CREATE EXTERNAL TABLE
— define a new external table
Synopsis
CREATE { TEMPORARY | TEMP } EXTERNAL TABLE [IF NOT EXISTS] <table_name>
[ ( <column_def> [, ...]) ]
FOR <source_location>
[ WITH ( <option>, [...] ) ]
where column_def
is:
<column_name> <data_type> [COLLATE <collation>] [ {NOT NULL | NULL } ]
and option
can be one of:
FORMAT => <format_name>
<format_specific_option> => <value>
Description
CREATE TEMPORARY EXTERNAL TABLE
will create a new temporary external
table, enabling to refer to external data from <source_location>
in a
SQL query as if it was stored in a Hyper table named <table_name>
.
However, no data will be stored in Hyper. Instead, Hyper will read from
the external source whenever the external table is accessed in a query.
See External formats for a list of supported external formats.

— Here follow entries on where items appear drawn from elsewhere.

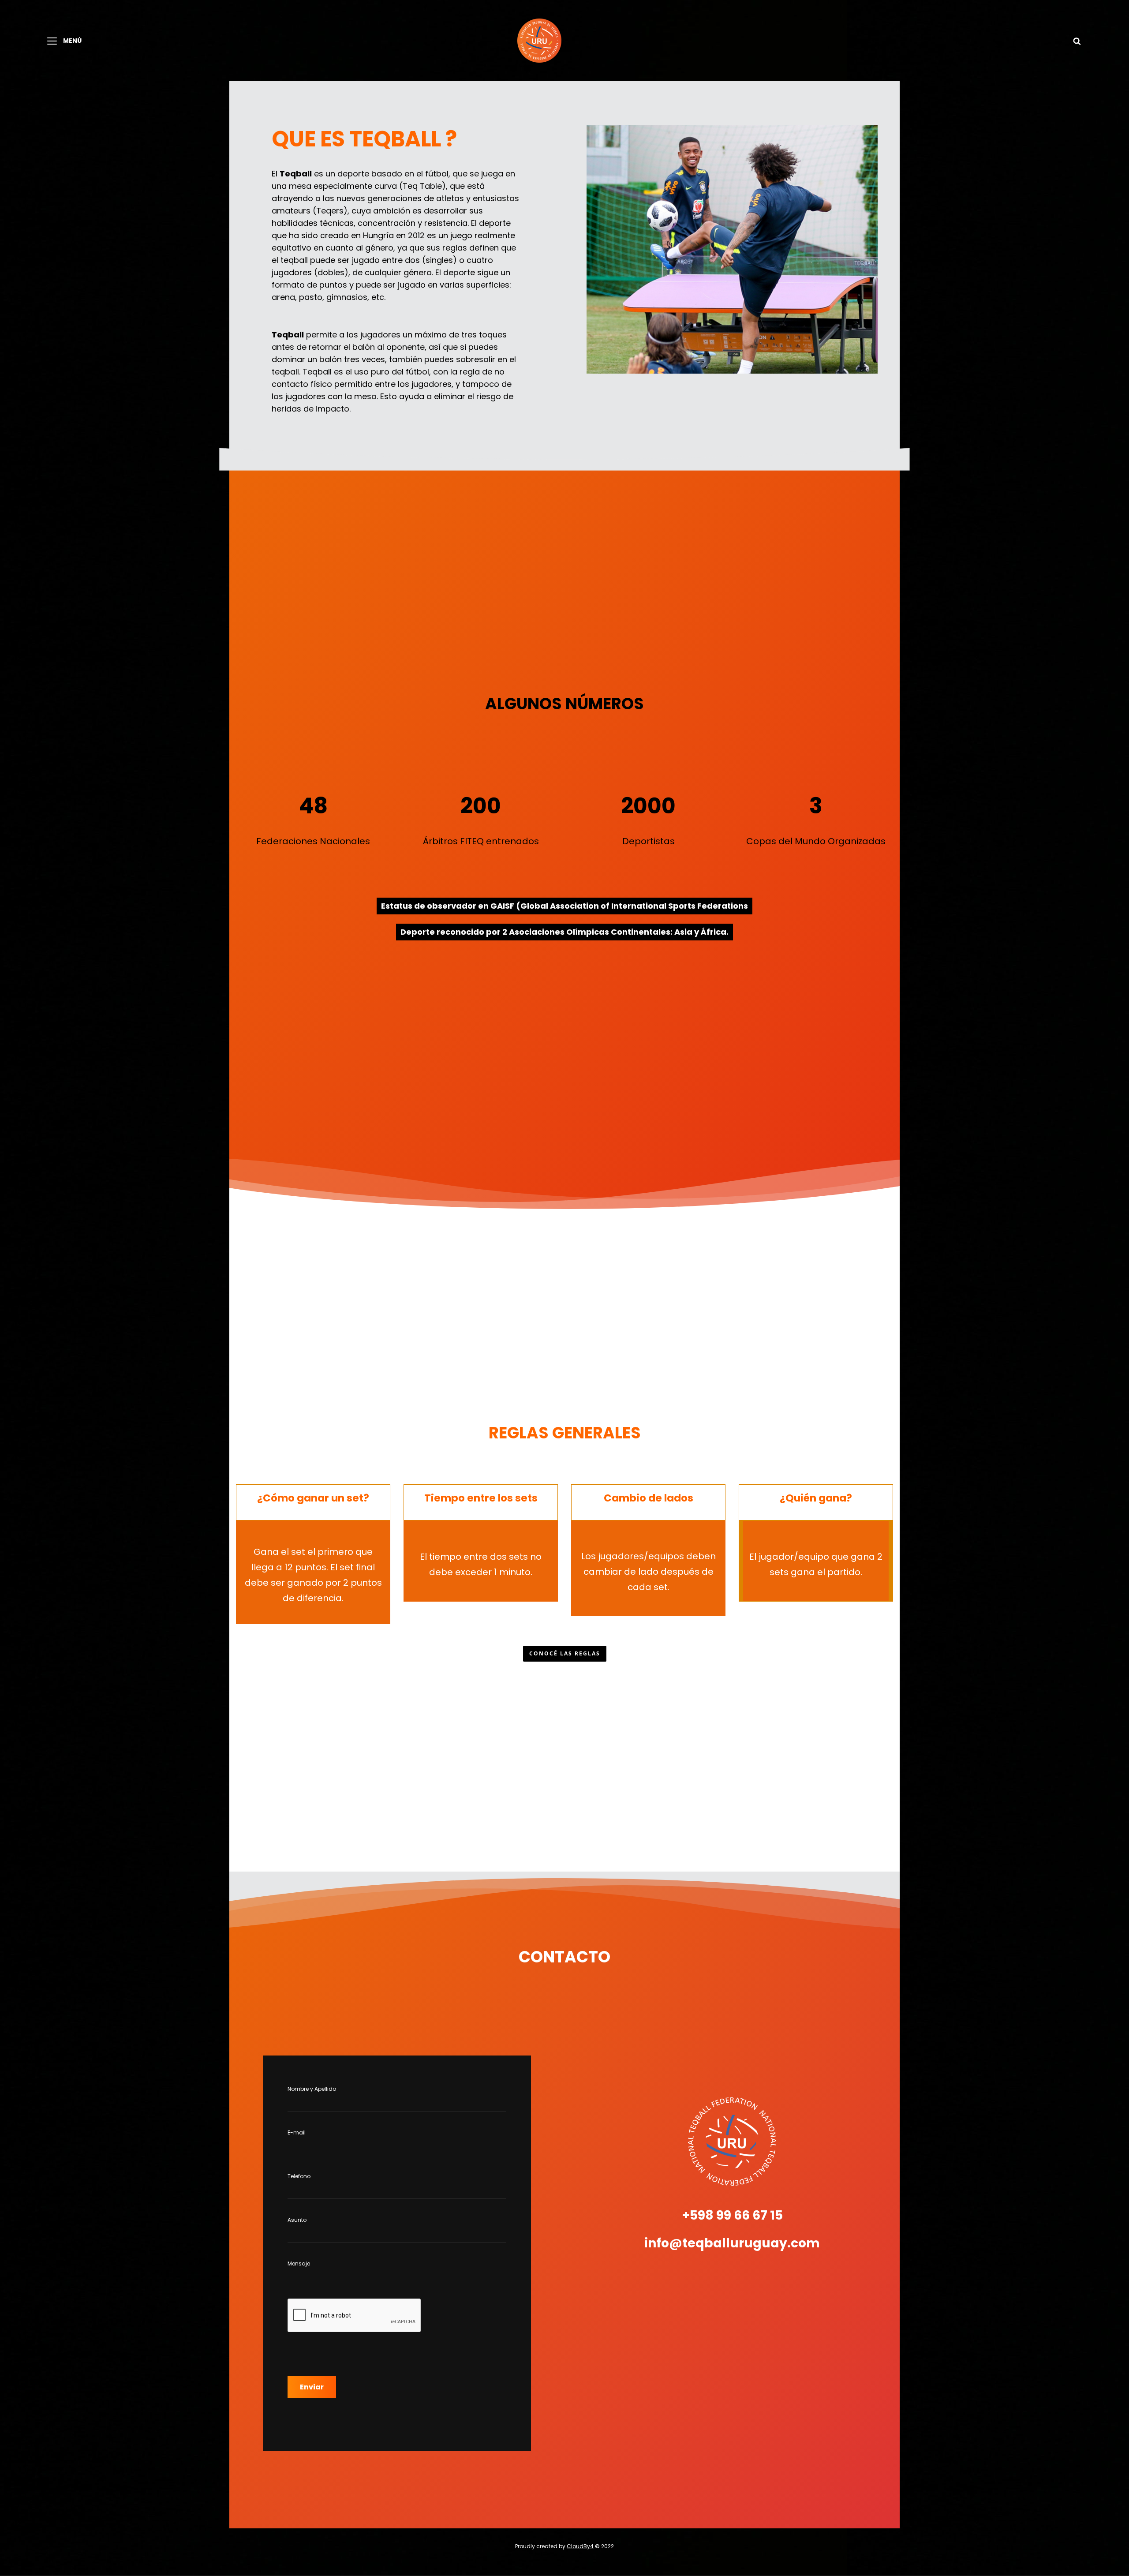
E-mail (297, 2132)
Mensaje (299, 2263)
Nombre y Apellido (312, 2089)
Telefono (299, 2176)
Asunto (297, 2220)
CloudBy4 (580, 2546)
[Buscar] (1077, 41)
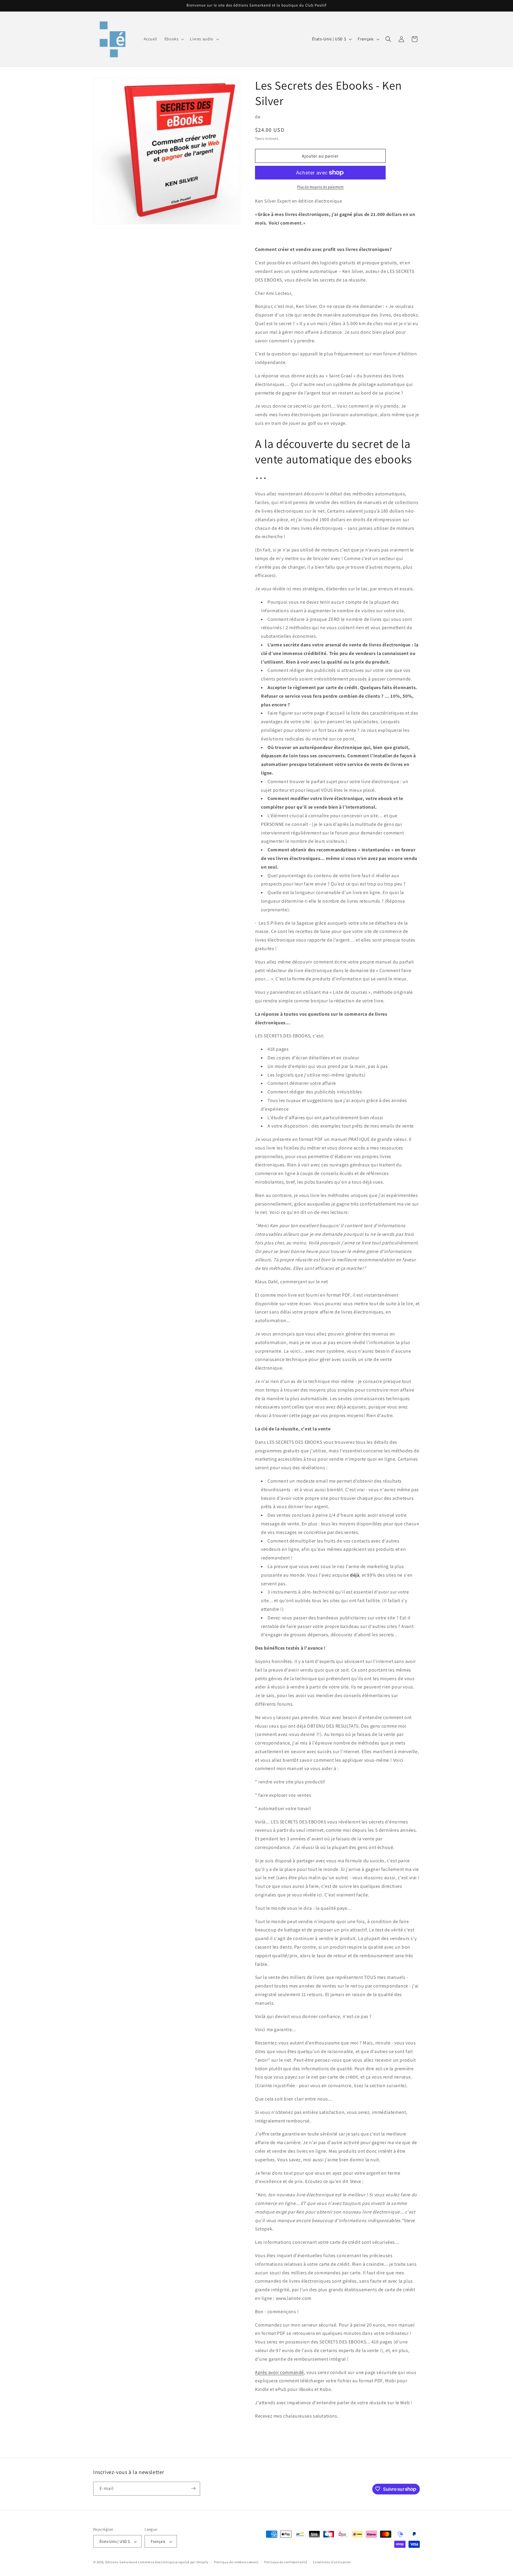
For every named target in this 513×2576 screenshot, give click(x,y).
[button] (174, 39)
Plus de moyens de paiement (320, 187)
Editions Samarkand (121, 2562)
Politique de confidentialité (285, 2562)
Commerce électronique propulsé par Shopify (173, 2562)
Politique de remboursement (236, 2562)
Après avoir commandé (279, 2372)
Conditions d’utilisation (332, 2562)
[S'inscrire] (193, 2488)
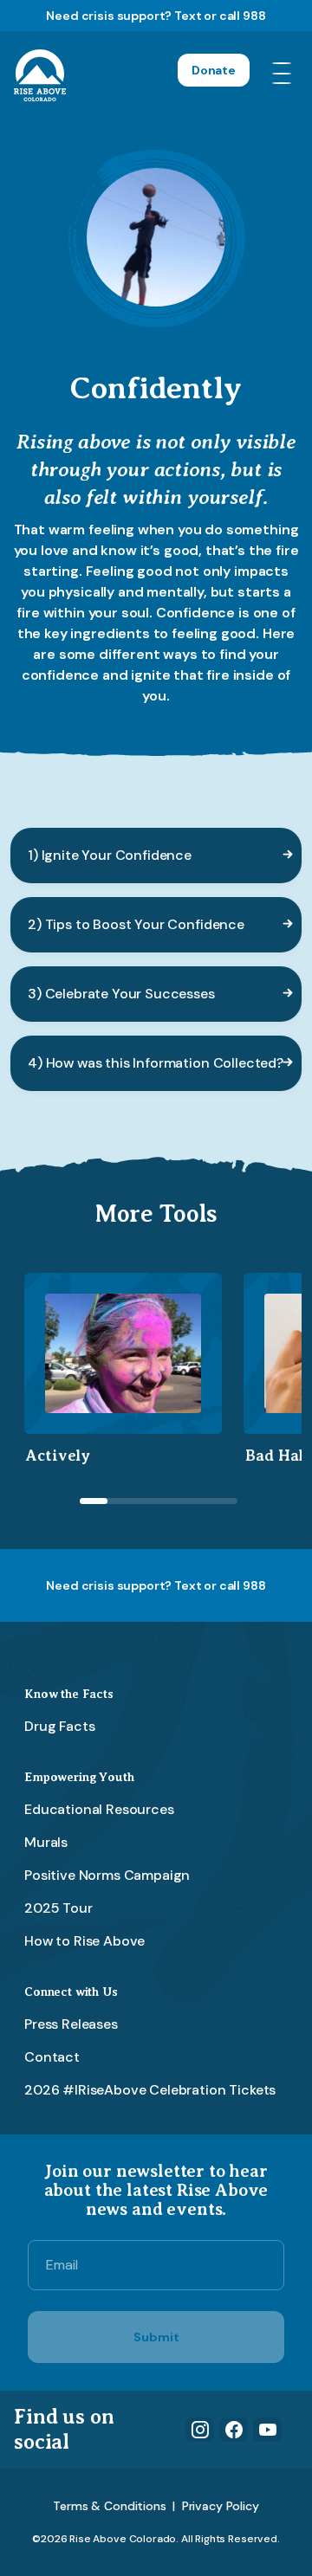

It is mandatory to use the TEMP
or TEMPORARY
keyword, as only
temporary external tables are supported.
The schema of the external source can be given explicitly through
<column_def>
, or it can be omitted, in which case Hyper will infer the
schema from the file. This only works for certain file formats that
carry schema information; refer to ??? for
details about which file formats support schema inference.
Parameters
TEMPORARY
orTEMP
- Temporary external tables are automatically dropped at the end of a
session and are only visible to this connection. Existing permanent
tables with the same name are not visible to the current session
while the temporary table exists, unless they are referenced with
schema-qualified names. It is mandatory to use the
TEMP
orTEMPORARY
keyword, as only temporary external tables are supported. IF NOT EXISTS
- Do not throw an error if a table with the same name already exists. Note that there is no guarantee that the existing table is anything like the one that would have been created.
<table_name>
- The name of the external table to be created.
<column_name>
- The name of a column to be created in the new external table.
<data_type>
- The data type of the column. For more information on the data types supported by Hyper, refer to ???.
COLLATE collation
- The
COLLATE
clause assigns a collation to the column (which must be of a collatable data type). If not specified, the column data type\'s default collation is used. NOT NULL
- The column is not allowed to contain null values.
NULL
- The column is allowed to contain null values. This is the default. This clause is only provided for compatibility with non-standard SQL databases. Its use is discouraged in new applications.
<source_location>
- Location to read the data from. See External Location documentation for more information.
FORMAT => format_name
- Selects the data format to be read. This option can be omitted in case the format can be inferred from the file extension. In case of a list of sources, all of them need to share this extension. Supported formats are depicted in detail in External formats.
format_specific_option => value
- A format-specific option. The available options for each respective format can be found in External formats.
Examples
Create a temporary external table for a local CSV file in the working directory of the Hyper server, having two columns and a custom delimiter. Then, querying the data in this external table:
CREATE TEMP EXTERNAL TABLE products (
name text NOT NULL,
price int )
FOR './products.csv'
WITH ( FORMAT => 'csv', DELIMITER => '|' )
SELECT name FROM products WHERE price > 100;
Same but reading from multiple CSV files:
CREATE TEMP EXTERNAL TABLE products (
name text NOT NULL,
price int )
FOR ARRAY['./products1.csv', './products2.csv', './products3.csv']
WITH ( FORMAT => 'csv', DELIMITER => '|' )
SELECT name FROM products WHERE price > 100;
Create a temporary external table for an Apache Parquet file from Amazon S3 using empty credentials and inferring the bucket region. The schema of the file is inferred from the schema information in the file. The file format is inferred from the file extension:
CREATE TEMP EXTERNAL TABLE products
FOR s3_location(
's3://mybucket/mydirectory/products.parquet',
access_key_id => '',
secret_access_key => ''
)
Same but with explicit Amazon S3 credentials and bucket region:
CREATE TEMP EXTERNAL TABLE products
FOR s3_location(
's3://mybucket/mydirectory/products.parquet',
access_key_id => 'ACCESSKEYID12EXAMPLE',
secret_access_key => 'sWfssWSmnME5X/36dsf3G/cbyDzErEXAMPLE123',
region => 'us-east-1'
)
Alternatives
Using an external table in a SQL query is functionally equivalent to
calling the external
function.
Furthermore, the COPY FROM statement can be used to
directly import data from an external file into a native Hyper file.
For a discussion of the pros and cons of the various alternatives, see Reading External Data in SQL.